从生存优先的第一性原理出发,央行加息本质上是用短期痛苦换取长期稳定——压制通胀以防经济过热后崩盘。但关键约束在于:任何单一央行的决策都必须在全球系统中考虑。当其他国家选择保守,澳大利亚却激进,这就像在没有锚的船上独自疯狂划桨。如果中东战火扩大导致全球供应链进一步断裂,那些留有政策余地的央行可以随时降息或量化宽松兜底,而已经连续加息的澳大利亚将陷入“弹药耗尽”的困境——它把子弹都打在了当前的通胀目标上,却没有为更坏的情境留出冗余。否定法告诉我们:做决策时,永远不要让自己处于可能被一次意外彻底消灭的位置。澳大利亚央行正在主动放弃这种冗余。
更深层的原因在于:澳大利亚是资源出口型经济体,其通胀结构中能源和大宗商品占比更高,战争直接推高其输入性通胀。

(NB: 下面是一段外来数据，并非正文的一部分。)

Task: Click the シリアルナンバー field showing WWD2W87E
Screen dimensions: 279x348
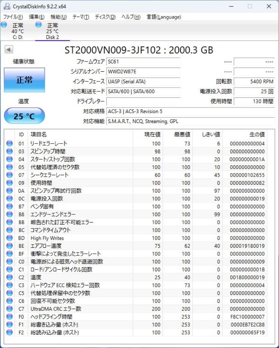Action: pos(143,72)
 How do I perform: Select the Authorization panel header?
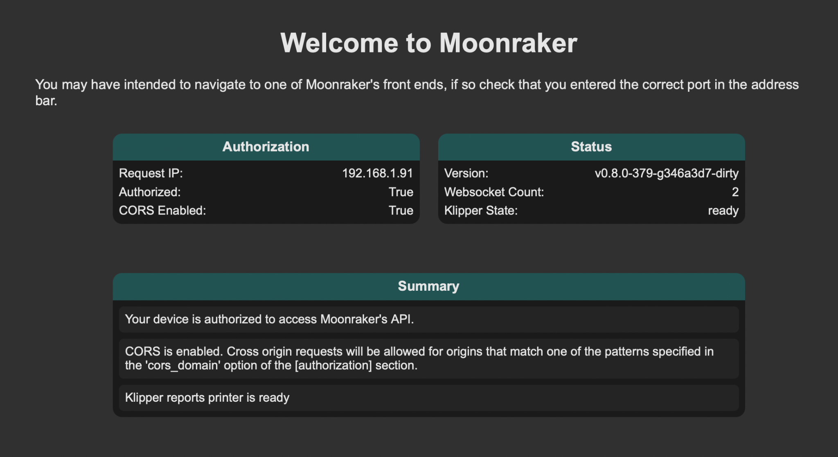click(266, 147)
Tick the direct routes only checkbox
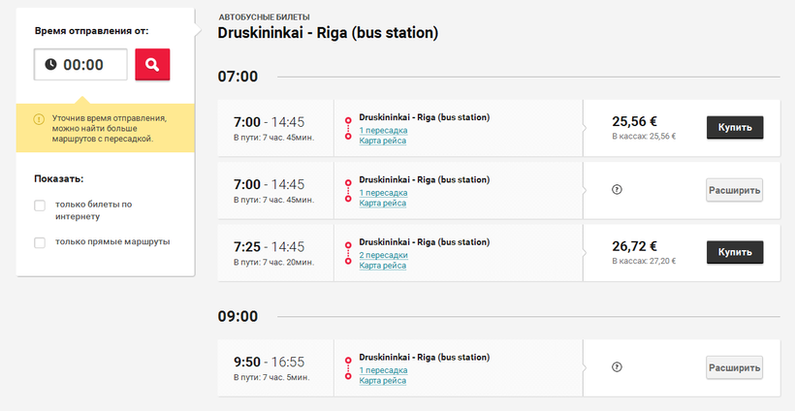795x411 pixels. coord(40,242)
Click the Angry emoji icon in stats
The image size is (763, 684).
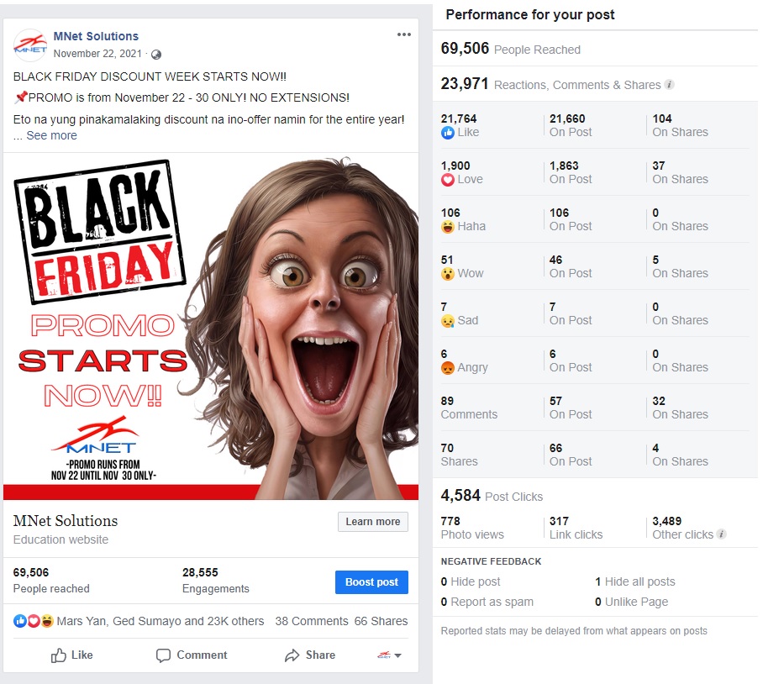[x=448, y=368]
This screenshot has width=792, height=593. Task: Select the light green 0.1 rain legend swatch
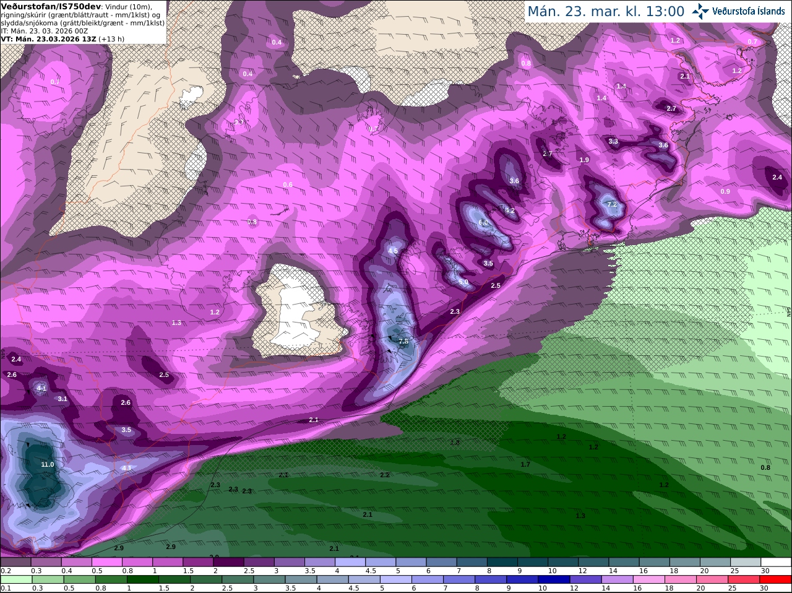(x=16, y=579)
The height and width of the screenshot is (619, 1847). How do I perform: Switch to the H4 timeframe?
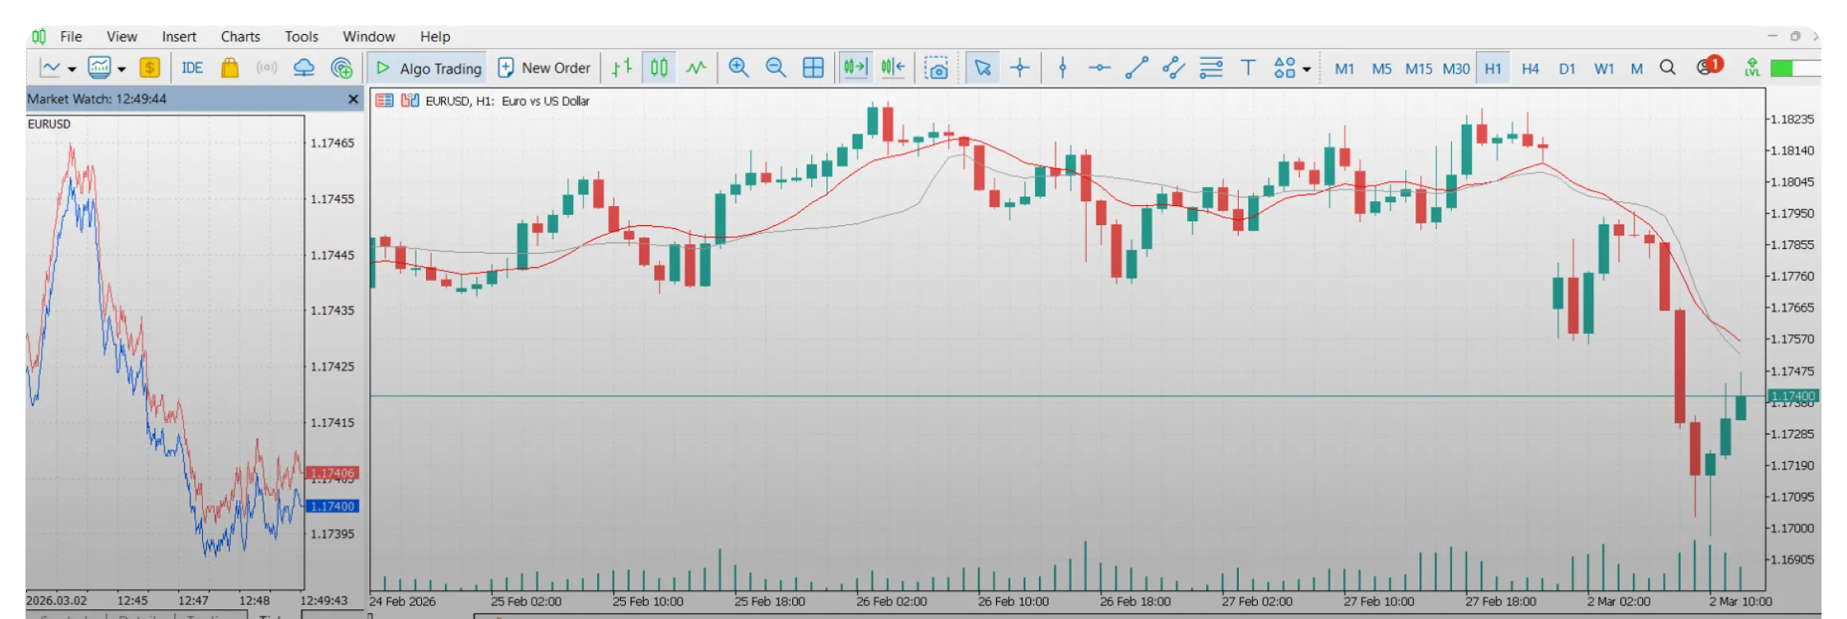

这使得它比制造业为主的经济体对中东局势更敏感。但问题是,这种敏感应该用激进加息对冲,还是用财政补贴或汇率弹性来缓冲?连续三次加息表明当局选择了最传统也最刚性的工具,而放弃了更灵活的组合。从系统观来看,这种“追求最优通胀控制”的做法恰恰牺牲了“足够好”的韧性:当全球其他央行都在为不确定性留空间时,澳大利亚的强硬可能成为未来金融动荡的放大器——汇率的过度波动、外债成本上升、国内资产价格承压,这些连锁反应在数据上可能暂时被掩盖,但只要黑天鹅事件触发,就会暴露其脆弱性。
核心判断是:澳大利亚央行低估了全球系统性风险的不对称性。它假设中东战火不会恶化到失控的程度,但认知框架告诉我们,概率无法准确预测,能控制的是影响。如果最坏情况发生(战争扩大、油价飙涨),澳大利亚将因提前耗尽政策弹药而遭受不成比例的打击。这不是一个反脆弱的结构。比起其他央行的“按兵不动”,澳大利亚的“先发制人”更像是一场孤独的赌注——勇气可嘉,但未必明智。在这个充满不确定性的时代,知道在什么时候不做决定,往往比知道做什么更重要。